_The problem_
Pick out every line in the data below that holds "computer".

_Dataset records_
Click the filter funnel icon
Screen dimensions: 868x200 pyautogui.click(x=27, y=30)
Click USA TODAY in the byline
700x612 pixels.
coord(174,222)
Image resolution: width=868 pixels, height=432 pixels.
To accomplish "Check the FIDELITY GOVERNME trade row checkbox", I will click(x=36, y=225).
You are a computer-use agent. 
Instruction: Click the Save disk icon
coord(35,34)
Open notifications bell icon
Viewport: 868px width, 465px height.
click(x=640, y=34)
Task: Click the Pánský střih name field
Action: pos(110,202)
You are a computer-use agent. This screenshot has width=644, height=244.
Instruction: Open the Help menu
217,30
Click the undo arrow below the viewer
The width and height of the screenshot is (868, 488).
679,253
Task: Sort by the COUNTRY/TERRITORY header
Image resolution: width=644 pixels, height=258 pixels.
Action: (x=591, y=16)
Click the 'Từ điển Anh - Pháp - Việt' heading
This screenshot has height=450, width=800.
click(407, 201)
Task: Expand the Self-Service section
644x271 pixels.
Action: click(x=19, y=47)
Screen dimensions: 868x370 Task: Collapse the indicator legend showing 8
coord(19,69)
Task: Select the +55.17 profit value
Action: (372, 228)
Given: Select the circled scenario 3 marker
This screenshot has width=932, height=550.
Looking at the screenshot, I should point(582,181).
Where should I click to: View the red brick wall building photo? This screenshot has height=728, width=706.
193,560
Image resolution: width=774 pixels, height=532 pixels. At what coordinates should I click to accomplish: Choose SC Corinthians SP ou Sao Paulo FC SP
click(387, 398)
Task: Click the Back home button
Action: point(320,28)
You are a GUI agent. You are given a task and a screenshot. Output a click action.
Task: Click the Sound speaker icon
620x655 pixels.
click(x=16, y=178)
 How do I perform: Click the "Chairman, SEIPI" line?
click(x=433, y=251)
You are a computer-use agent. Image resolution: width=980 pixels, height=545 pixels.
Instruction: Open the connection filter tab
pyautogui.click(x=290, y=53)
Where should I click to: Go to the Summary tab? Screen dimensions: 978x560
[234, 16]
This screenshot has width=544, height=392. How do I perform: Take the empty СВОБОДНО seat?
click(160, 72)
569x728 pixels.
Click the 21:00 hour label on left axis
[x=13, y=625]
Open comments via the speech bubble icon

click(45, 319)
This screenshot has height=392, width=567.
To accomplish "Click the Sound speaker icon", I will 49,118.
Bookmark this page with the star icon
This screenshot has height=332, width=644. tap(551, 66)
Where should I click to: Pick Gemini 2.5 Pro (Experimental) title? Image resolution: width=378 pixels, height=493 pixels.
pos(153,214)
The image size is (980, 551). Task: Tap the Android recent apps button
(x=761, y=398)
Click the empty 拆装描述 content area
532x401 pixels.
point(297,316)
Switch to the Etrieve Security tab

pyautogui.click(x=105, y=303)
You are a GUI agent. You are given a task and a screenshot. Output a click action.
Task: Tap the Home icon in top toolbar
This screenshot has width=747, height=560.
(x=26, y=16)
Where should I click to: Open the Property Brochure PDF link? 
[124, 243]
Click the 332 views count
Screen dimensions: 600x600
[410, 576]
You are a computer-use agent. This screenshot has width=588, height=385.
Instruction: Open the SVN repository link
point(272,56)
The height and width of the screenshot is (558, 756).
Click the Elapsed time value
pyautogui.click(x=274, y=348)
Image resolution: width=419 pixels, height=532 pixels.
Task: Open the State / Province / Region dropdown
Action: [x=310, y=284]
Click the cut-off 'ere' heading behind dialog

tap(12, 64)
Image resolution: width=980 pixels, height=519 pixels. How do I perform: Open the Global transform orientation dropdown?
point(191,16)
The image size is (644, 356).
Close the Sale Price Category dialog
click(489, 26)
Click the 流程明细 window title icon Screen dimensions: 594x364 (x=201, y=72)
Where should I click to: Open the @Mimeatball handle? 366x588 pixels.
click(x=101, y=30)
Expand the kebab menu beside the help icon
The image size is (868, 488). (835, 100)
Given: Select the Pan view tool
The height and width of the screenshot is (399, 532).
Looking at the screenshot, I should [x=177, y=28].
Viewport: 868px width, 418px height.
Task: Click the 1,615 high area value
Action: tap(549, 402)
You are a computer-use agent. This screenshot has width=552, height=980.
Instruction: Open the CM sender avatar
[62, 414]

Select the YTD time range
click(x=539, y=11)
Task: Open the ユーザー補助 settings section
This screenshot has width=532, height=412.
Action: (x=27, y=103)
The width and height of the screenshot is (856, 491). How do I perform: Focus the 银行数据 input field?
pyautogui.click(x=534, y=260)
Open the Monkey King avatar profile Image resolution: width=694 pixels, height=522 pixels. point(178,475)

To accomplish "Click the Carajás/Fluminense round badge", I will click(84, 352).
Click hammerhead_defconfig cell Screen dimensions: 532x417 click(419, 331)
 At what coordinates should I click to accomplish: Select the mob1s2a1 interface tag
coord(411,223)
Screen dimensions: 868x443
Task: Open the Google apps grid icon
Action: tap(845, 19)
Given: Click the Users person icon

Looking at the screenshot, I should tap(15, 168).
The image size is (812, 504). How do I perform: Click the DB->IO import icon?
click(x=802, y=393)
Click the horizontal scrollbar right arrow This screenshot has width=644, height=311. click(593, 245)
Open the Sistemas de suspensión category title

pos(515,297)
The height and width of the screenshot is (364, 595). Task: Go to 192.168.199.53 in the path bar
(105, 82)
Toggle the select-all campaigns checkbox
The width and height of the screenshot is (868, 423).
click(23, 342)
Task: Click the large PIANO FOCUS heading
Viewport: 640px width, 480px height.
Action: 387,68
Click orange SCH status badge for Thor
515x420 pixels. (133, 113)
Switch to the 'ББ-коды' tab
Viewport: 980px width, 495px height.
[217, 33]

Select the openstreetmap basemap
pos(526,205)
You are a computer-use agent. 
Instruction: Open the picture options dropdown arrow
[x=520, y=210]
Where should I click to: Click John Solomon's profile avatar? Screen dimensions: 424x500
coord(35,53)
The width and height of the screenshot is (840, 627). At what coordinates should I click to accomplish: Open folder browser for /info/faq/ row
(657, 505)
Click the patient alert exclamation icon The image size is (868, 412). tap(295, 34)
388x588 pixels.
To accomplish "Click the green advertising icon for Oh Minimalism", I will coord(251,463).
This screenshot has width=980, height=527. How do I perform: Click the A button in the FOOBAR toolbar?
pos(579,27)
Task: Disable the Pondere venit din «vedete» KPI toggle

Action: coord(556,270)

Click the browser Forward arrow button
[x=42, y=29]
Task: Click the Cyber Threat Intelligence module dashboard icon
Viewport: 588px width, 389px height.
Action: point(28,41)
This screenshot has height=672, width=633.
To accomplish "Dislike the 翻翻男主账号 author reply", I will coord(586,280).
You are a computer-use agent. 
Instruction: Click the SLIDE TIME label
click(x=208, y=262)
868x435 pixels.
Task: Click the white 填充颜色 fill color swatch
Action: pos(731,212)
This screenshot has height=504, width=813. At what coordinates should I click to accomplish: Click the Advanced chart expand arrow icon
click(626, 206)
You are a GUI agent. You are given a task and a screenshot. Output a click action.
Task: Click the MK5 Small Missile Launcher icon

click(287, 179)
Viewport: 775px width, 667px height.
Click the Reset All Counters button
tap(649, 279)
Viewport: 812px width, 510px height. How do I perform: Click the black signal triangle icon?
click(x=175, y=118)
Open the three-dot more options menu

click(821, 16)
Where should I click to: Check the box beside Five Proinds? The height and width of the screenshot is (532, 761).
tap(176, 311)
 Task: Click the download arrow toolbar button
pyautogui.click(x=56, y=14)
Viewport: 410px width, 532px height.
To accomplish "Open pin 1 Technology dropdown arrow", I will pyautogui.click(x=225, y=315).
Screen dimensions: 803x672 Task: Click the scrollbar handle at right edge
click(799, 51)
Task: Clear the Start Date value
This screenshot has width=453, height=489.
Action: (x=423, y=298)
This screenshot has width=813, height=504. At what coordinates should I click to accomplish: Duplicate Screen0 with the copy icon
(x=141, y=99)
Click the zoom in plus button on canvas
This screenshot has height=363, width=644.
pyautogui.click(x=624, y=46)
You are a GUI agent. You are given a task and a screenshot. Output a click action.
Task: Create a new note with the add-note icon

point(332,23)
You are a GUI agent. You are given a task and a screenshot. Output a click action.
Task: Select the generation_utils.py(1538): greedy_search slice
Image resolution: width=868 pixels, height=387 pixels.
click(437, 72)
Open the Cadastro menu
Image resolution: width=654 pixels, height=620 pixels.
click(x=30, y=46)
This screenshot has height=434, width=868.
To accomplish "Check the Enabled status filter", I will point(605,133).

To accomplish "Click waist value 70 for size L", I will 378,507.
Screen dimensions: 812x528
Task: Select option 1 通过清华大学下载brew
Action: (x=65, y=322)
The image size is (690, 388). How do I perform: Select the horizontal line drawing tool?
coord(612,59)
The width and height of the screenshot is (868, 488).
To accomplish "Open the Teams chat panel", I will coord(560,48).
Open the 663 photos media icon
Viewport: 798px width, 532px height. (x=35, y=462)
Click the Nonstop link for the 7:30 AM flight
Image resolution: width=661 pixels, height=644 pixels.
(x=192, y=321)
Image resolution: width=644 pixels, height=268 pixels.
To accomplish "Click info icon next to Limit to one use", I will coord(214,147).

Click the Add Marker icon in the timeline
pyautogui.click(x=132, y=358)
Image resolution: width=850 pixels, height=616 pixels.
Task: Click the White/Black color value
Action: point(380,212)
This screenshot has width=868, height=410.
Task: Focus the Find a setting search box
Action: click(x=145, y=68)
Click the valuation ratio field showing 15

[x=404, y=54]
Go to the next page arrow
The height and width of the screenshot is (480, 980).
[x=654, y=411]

_Answer below_
You are a computer-use agent. 
You are a computer-use agent. This screenshot has width=644, height=244.
You are a computer-use agent. Image resolution: width=980 pixels, height=545 pixels.
You are a computer-use agent. This screenshot has width=588, height=385.
You are a computer-use agent. This screenshot has width=552, height=980.
You are a computer-use agent. 
You are a computer-use agent. 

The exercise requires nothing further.